* AIM
Render every line of the entries below as a numbered list, leaving out any blank lines.

* Entries from a pointing dataset
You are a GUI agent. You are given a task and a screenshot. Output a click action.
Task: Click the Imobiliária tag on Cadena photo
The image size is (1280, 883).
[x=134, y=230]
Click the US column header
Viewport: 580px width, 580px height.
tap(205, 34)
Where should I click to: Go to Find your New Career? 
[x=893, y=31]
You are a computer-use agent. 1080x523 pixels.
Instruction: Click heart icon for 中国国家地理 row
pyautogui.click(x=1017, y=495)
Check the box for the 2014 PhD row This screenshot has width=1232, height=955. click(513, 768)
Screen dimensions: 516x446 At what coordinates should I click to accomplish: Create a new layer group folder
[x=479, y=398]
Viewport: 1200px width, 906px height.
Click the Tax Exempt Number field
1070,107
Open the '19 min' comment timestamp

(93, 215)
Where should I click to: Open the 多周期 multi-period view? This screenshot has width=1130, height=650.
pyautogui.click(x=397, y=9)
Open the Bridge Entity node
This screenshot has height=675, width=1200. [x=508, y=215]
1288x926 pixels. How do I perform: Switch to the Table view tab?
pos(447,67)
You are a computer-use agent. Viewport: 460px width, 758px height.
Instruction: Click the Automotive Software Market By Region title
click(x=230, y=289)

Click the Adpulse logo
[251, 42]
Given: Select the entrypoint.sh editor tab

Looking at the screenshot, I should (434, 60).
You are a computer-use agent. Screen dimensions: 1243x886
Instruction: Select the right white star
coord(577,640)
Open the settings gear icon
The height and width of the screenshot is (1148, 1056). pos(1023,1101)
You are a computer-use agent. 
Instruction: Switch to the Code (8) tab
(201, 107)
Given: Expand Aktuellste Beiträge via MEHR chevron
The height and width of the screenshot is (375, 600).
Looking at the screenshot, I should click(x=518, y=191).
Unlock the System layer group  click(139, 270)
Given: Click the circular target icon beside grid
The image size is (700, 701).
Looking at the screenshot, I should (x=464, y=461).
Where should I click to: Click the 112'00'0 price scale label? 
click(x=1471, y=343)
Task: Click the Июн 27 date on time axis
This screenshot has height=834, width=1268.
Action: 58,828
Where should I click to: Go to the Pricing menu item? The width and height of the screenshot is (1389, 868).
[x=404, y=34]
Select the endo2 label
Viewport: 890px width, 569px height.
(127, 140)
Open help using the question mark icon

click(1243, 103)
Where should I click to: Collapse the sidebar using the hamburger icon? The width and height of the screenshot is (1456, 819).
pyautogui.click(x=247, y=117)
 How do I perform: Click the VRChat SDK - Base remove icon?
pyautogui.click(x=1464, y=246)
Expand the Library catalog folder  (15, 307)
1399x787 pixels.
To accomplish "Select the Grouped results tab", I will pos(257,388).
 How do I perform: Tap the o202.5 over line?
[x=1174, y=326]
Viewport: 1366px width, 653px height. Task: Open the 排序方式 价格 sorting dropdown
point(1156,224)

* WORKED SOLUTION
1. You are a GUI agent. You are given a task and a screenshot. Output a click action.
2. Task: Click the Imobiliária tag on Cadena photo
3. The image size is (1280, 883).
4. [x=134, y=230]
5. Click the US column header
6. Viewport: 580px width, 580px height.
7. tap(205, 34)
8. Where should I click to: Go to Find your New Career? 
9. [x=893, y=31]
10. You are a computer-use agent. 1080x523 pixels.
11. Instruction: Click heart icon for 中国国家地理 row
12. pyautogui.click(x=1017, y=495)
13. Check the box for the 2014 PhD row This screenshot has width=1232, height=955. click(513, 768)
14. Screen dimensions: 516x446 At what coordinates should I click to accomplish: Create a new layer group folder
15. [x=479, y=398]
16. Viewport: 1200px width, 906px height.
17. Click the Tax Exempt Number field
18. 1070,107
19. Open the '19 min' comment timestamp
20. (93, 215)
21. Where should I click to: Open the 多周期 multi-period view? This screenshot has width=1130, height=650.
22. pyautogui.click(x=397, y=9)
23. Open the Bridge Entity node
24. This screenshot has height=675, width=1200. [x=508, y=215]
25. 1288x926 pixels. How do I perform: Switch to the Table view tab?
26. pos(447,67)
27. You are a computer-use agent. Viewport: 460px width, 758px height.
28. Instruction: Click the Automotive Software Market By Region title
29. click(x=230, y=289)
30. Click the Adpulse logo
31. [251, 42]
32. Given: Select the entrypoint.sh editor tab
33. Looking at the screenshot, I should (434, 60).
34. You are a computer-use agent. Screen dimensions: 1243x886
35. Instruction: Select the right white star
36. coord(577,640)
37. Open the settings gear icon
38. The height and width of the screenshot is (1148, 1056). pos(1023,1101)
39. You are a computer-use agent. 
40. Instruction: Switch to the Code (8) tab
41. (201, 107)
42. Given: Expand Aktuellste Beiträge via MEHR chevron
43. The height and width of the screenshot is (375, 600).
44. Looking at the screenshot, I should click(x=518, y=191).
45. Unlock the System layer group  click(139, 270)
46. Given: Click the circular target icon beside grid
47. The image size is (700, 701).
48. Looking at the screenshot, I should (x=464, y=461).
49. Where should I click to: Click the 112'00'0 price scale label? 
50. click(x=1471, y=343)
51. Task: Click the Июн 27 date on time axis
52. This screenshot has height=834, width=1268.
53. Action: 58,828
54. Where should I click to: Go to the Pricing menu item? The width and height of the screenshot is (1389, 868).
55. [x=404, y=34]
56. Select the endo2 label
57. Viewport: 890px width, 569px height.
58. (127, 140)
59. Open help using the question mark icon
60. click(1243, 103)
61. Where should I click to: Collapse the sidebar using the hamburger icon? The width and height of the screenshot is (1456, 819).
62. pyautogui.click(x=247, y=117)
63.  How do I perform: Click the VRChat SDK - Base remove icon?
64. pyautogui.click(x=1464, y=246)
65. Expand the Library catalog folder  (15, 307)
66. 1399x787 pixels.
67. To accomplish "Select the Grouped results tab", I will pos(257,388).
68.  How do I perform: Tap the o202.5 over line?
69. [x=1174, y=326]
70. Viewport: 1366px width, 653px height. Task: Open the 排序方式 价格 sorting dropdown
71. point(1156,224)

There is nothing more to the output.